Posted by: Mongo Mar 12 2007, 05:36 PM

It might be that a telescope orbiting the Sun near the distance of Venus would be the most efficient at detecting NEOs, but the cost would be huge, compared to an Earth-based system. I would rather have a less efficient, but operational, Earth-based effort than a 'better' but far more expensive system that is never built.

Bill

Posted by: edstrick Mar 13 2007, 08:52 AM

Earth-based and Earth-orbit-based searches have low sensativity to asteroids with aphelions close to Earth's orbit. They spend most of their time near the Sun in the sky and you mostly see their nightsides when they're near Earth, with low brightness crescent illumination.

Move a spacecraft with a 1 meter infrared telescope (thermal IR, I think) in somewhere near Venus' orbit and look out toward Earth's orbit, and you see them in full phase, well illuminated, and thermally hot. Much more detectable.

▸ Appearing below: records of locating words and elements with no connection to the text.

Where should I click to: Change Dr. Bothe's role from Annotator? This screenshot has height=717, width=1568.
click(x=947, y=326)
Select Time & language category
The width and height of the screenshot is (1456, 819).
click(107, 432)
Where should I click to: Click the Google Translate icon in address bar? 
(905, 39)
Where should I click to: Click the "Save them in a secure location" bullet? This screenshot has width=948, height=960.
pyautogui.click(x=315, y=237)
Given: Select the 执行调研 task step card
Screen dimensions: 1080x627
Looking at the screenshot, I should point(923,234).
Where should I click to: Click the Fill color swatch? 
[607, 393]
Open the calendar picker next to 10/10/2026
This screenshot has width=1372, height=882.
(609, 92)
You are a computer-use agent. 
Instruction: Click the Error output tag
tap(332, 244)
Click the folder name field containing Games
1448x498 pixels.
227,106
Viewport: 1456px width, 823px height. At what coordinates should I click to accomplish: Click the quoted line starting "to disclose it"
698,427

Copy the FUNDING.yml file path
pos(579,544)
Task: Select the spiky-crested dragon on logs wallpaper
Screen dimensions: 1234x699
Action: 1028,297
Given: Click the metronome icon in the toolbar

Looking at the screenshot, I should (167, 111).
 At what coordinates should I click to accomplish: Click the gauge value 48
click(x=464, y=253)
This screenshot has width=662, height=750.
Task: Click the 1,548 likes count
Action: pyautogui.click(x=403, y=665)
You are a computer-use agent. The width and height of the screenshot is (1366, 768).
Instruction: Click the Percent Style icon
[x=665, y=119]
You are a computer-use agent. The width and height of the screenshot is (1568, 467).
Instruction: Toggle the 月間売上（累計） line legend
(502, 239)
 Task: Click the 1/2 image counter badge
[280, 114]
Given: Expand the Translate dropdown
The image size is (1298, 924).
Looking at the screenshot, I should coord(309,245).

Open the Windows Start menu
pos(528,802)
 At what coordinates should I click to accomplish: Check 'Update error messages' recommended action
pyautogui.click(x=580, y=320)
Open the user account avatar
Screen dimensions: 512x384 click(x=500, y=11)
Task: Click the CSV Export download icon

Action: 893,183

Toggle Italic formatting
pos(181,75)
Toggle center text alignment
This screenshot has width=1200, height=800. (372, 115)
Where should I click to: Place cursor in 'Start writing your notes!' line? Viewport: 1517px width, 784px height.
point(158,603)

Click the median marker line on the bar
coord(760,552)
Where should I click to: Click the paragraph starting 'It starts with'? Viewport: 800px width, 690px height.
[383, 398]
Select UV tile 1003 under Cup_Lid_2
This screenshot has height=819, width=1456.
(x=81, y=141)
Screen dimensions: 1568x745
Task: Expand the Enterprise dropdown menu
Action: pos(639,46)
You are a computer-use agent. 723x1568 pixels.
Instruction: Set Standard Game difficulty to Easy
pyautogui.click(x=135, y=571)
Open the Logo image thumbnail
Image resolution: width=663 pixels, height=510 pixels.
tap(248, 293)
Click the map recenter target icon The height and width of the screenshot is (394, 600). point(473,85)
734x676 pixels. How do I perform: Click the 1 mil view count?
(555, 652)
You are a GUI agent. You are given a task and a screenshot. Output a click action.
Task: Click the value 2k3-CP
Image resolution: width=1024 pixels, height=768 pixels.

Also... Some asteroids are in nearly synchronous orbits with the Earth, doing 3 solar orbits while Earth does 2, or 2 orbits while Earth does 3, etc.. (and all the other small number resonances that are relevant) Earthbased searches may miss them for decades, as various bad phasing and viewing geometries can "conspire" to hide them. A near-Venus-orbit mission can't be fooled by such "antics" and will "gotcha" that population as easily as any others in similar orbits.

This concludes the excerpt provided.